* SUPPLIED PASSAGE
* * *
Same as the are on everything.

Electronic ballasts are smaller, lighter and more efficient. Magnetic ballasts are heavy transformer like things. 

When a mag ballast goes bad, changing the cap usually fixes them. 

When E ballasts go bad, they usually nuke themselves and have to be sent out for a rebuild. 

E ballasts have a more consistent light output via better regulation over a wide range of voltage. 

Mag ballasts have fixed taps for specific voltages, and output changes are more noticeable on voltage sags. 

Mag ballasts are far more likely to survive a large voltage spike (surge.)


----------



## derekleffew (Oct 3, 2011)

JD, I liked your previous answer to the same/similar question.

From http://www.controlbooth.com/forums/...ic-vs-electronic-ballasts-power-supplies.html :

JD said:


> If the choice was which one would I want to power my heart/lung machine during an operation, I would chose magnetic hands down! Solid state ballasts, like switch-mode power supplies, live their lives 100 milliseconds away from death. Magnetic ballasts usually give you some fair warning they are getting cranky!
> 
> But, we are not talking heart/lung machines here, are we?
> 
> ...



*Cmunoz*, which Lycian spots are you considering, as I didn't know a choice was offered?


----------



## Cmunoz (Oct 4, 2011)

derekleffew said:


> JD, I liked your previous answer to the same/similar question.
> 
> From http://www.controlbooth.com/forums/...ic-vs-electronic-ballasts-power-supplies.html :
> 
> ...


 
I am going with the M2 2040-25 medium throw 2500w.


----------



## rochem (Oct 4, 2011)

I have no comment on magnetic vs. electronic, but for a theatre situation I might look at the Lycian 1275 as an alternative to the M2. The M2s are great spots, but they're designed more to have a flatter field for video and IMAG purposes, where the 1275 has a more peaked field and is usually better suited for theatre. The 1275/1290/1293 range is what you're going to see in many professional theatres (on the east coast at least), while the M2 is more common in the corporate/concert world and when you need to fit spots into a small area. Not that the M2 won't work just as well, it's just something to consider if you haven't already.


----------



## shiben (Oct 4, 2011)

rochem said:


> I have no comment on magnetic vs. electronic, but for a theatre situation I might look at the Lycian 1275 as an alternative to the M2. The M2s are great spots, but they're designed more to have a flatter field for video and IMAG purposes, where the 1275 has a more peaked field and is usually better suited for theatre. The 1275/1290/1293 range is what you're going to see in many professional theatres (on the east coast at least), while the M2 is more common in the corporate/concert world and when you need to fit spots into a small area. Not that the M2 won't work just as well, it's just something to consider if you haven't already.


 
I doubt this is a HUGE issue, mainly because you can always throw on frost or something... Although it is definitely something to think about. This is why I tend to bite the bullet and use S4 5ºs if I can get my hands on them...


----------



## Cmunoz (Oct 4, 2011)
* * *
* DIRECTIVE
According to the ballast thread, what usually fixes a magnetic ballast that has gone bad? The material that comes next has nothing to do with the ballast thread.

* DATASET SECTION
* * *
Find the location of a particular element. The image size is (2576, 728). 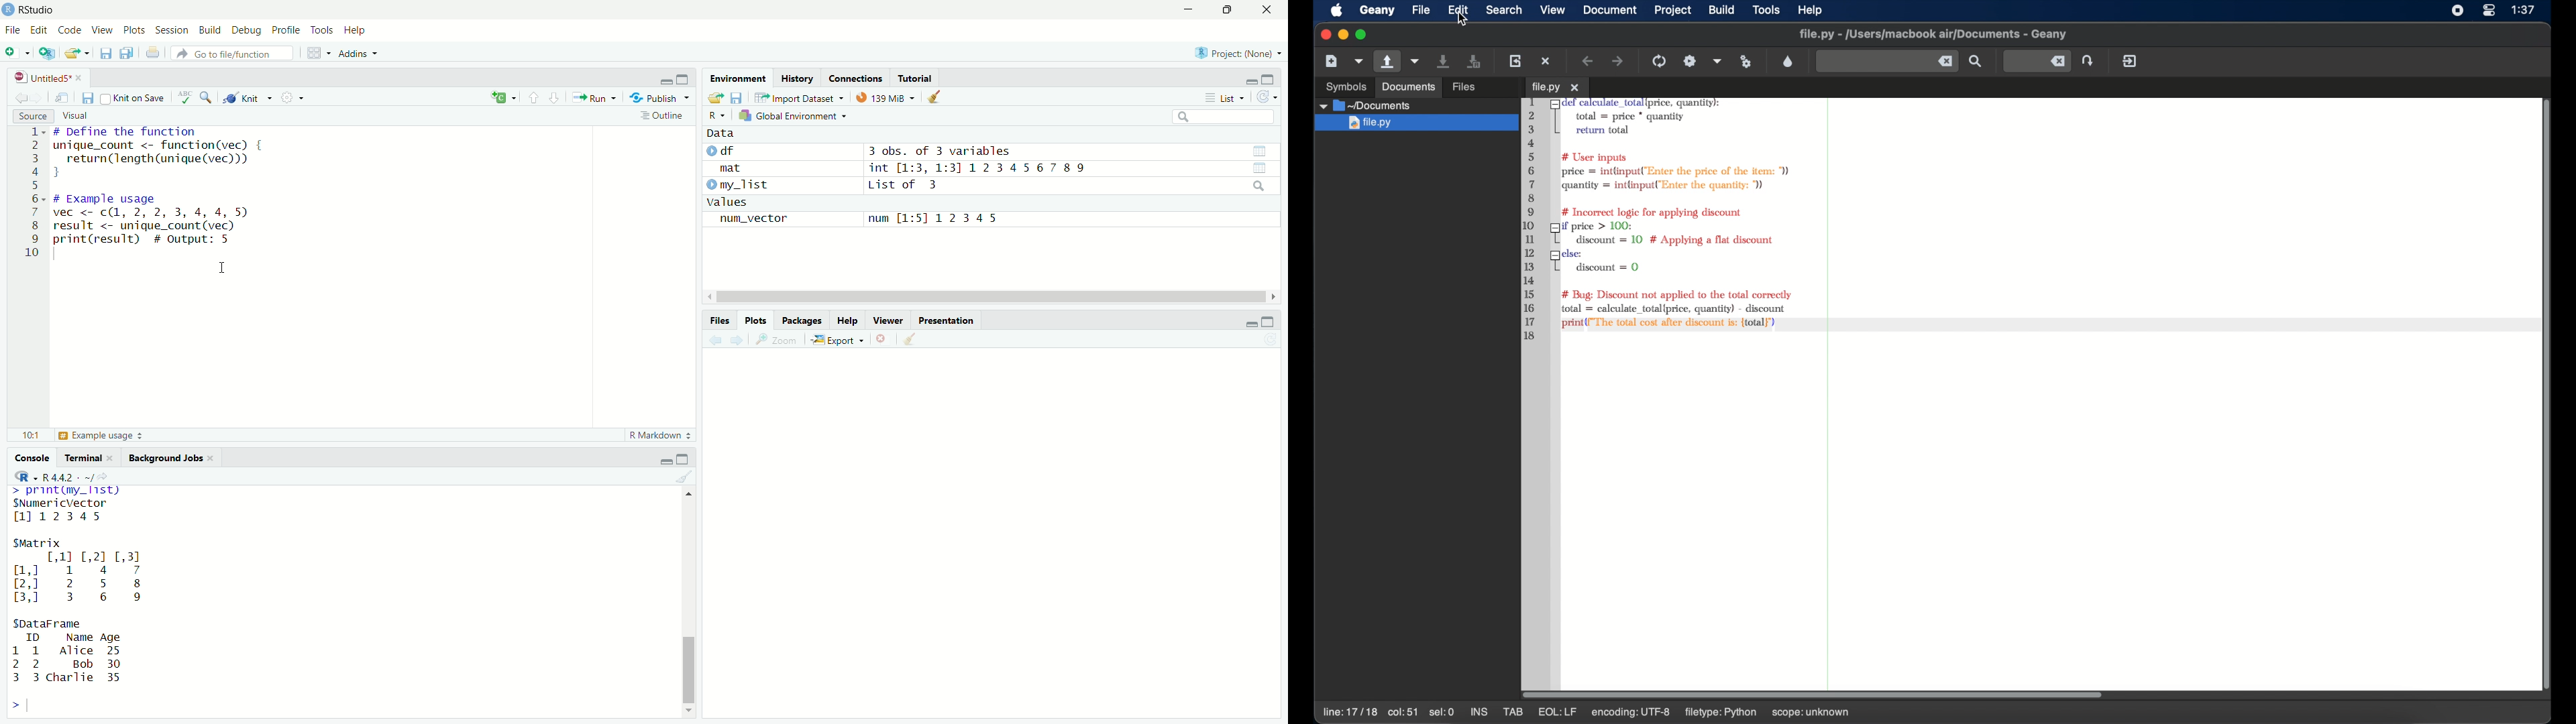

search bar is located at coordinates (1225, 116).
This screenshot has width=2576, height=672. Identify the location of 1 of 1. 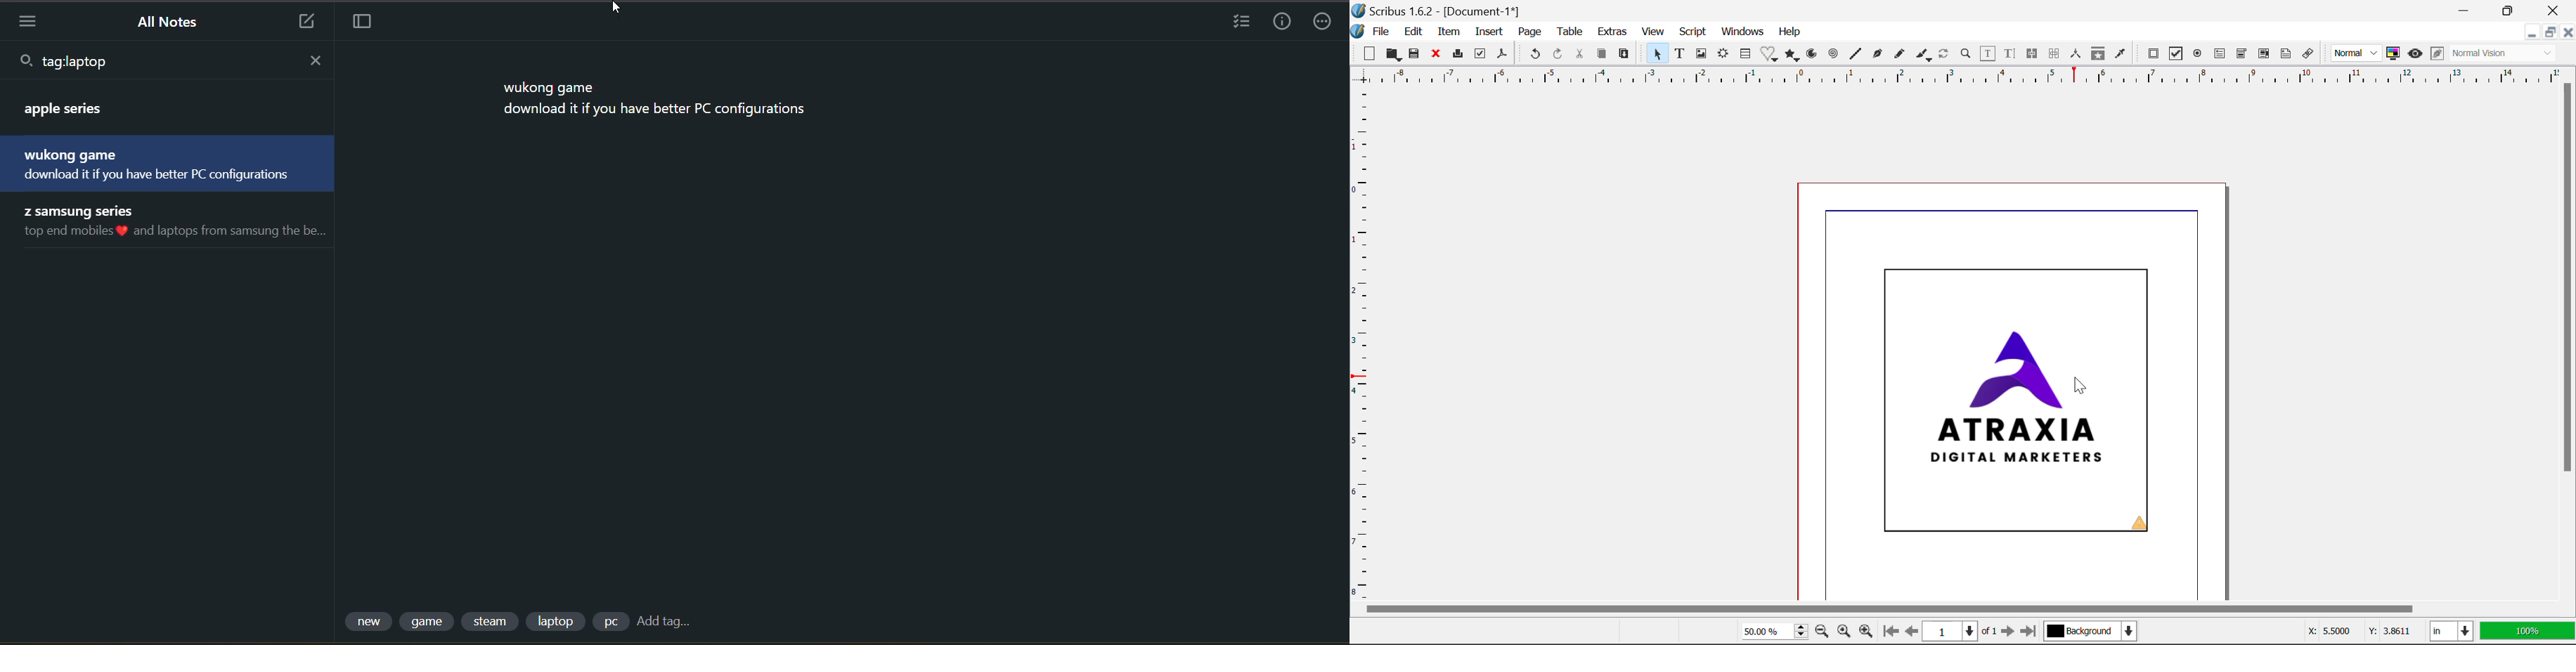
* * *
* TASK SOLUTION
Changing the cap usually fixes it.